Print Edition - 2015-10-20 | Oped
Lay it on the table
- Bhattarai has embarked on a public relations campaign, but his goals are not clear
Oct 20, 2015-
A few days after the new constitution was promulgated, former Prime Minister Baburam Bhattarai quit the UCPN (Maoist) and began his Tarai tour landing first in Janakpur, one of the locus cities of the Madhes movement. His prescheduled visit had been postponed to September 27 after he reportedly agreed to burn copies of the constitution in Janakpur as demanded by the protesting cadres. Although he was not welcomed wholeheartedly there, his visit in such a scenario helped to bridge the gulf between Kathmandu and the Madhes.

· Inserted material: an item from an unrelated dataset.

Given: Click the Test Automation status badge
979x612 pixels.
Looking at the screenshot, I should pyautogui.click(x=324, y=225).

On February 4, 1996, Bhattarai had submitted a list of 40 demands to the Sher Bahadur Deuba-led government and threatened to launch an armed revolution if they were not met. In the charter of demands under the sub-heading ‘Demand Concerning People’s Democracy’, Bhattarai had demanded that regional discrimination between the hills and the Tarai should end. He had argued that backward areas should be given regional autonomy, and that there should be a balance between rural and urban areas. Similarly, under Demand Concerning Nationality, he had written that the open border between Nepal and India should be regulated, controlled and systematised.

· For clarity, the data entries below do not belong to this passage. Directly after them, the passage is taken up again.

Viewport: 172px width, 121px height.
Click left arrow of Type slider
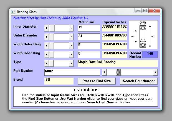click(47, 63)
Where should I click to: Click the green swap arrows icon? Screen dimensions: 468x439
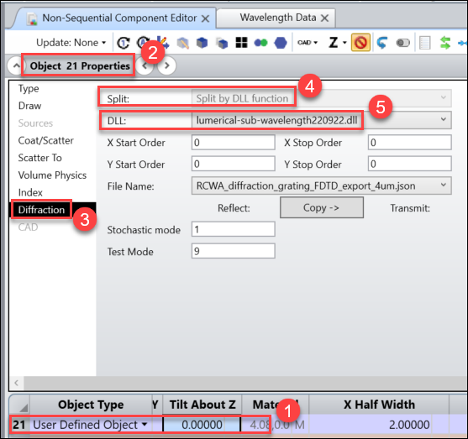445,43
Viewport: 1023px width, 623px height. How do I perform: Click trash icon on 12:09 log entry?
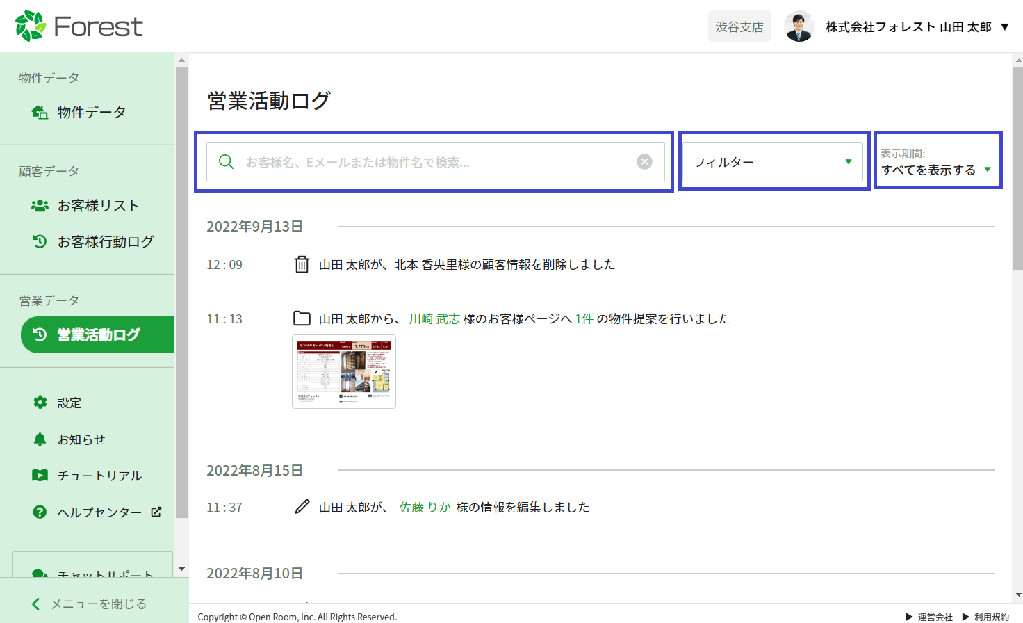pyautogui.click(x=302, y=265)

Now, almost 20 years later, the Tarai has been agitating for almost two months seeking an end to regional discrimination. In the last two months, over 40 people have been killed in police firing during protests. The Tarai agitation took a new turn after the Madhesi forces imposed a blockade at border entry points, choking off essential supplies and petroleum products.

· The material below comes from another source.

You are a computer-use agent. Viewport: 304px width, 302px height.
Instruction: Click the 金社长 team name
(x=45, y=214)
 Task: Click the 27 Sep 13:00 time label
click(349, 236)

But the grievances of the Tarai were not addressed when Bhattarai was in the Constituent Assembly (CA). People across Morang, Saptari, Siraha, Dhanusha and Mahottari are, therefore, very angry with the state for failing to address their grievances in the constitution. Still, they seemed to have pinned their hopes on the UCPN (Maoist) and particularly on Bhattarai. But Bhattarai should ponder on why marginalised people would follow him if he only championed the cause of economic revolution and not political autonomy too.
Is the new power a stunt?
After the humiliating defeat of the UCPN (Maoist) in the second CA election, Bhattarai has been saying that a new political force is what the country needs, which sounds good indeed. Now that he has quit the UCPN (Maoist) Bhattarai has to explain his ideas to the people. After the promulgation of the new constitution, all the parties and their leaders have already begun selling dreams of a new Nepal. Even the top leaders of the CPN-UML and the NC are busy meeting Nepali business tycoons after Bhattarai initiated the process recently.
People are not certain about the success of Bhattarai’s vision of a ‘Naya Shakti’ (new power) on three grounds. First, Nepalis are deeply divided ethnically. The politics of the Madhesi/Tharu population is tilting towards regional politics, and Bhattarai is trying to cash in on it Voting in the Madhes is largely based along caste lines. And in such a deeply divided society, how will Bhattarai succeed?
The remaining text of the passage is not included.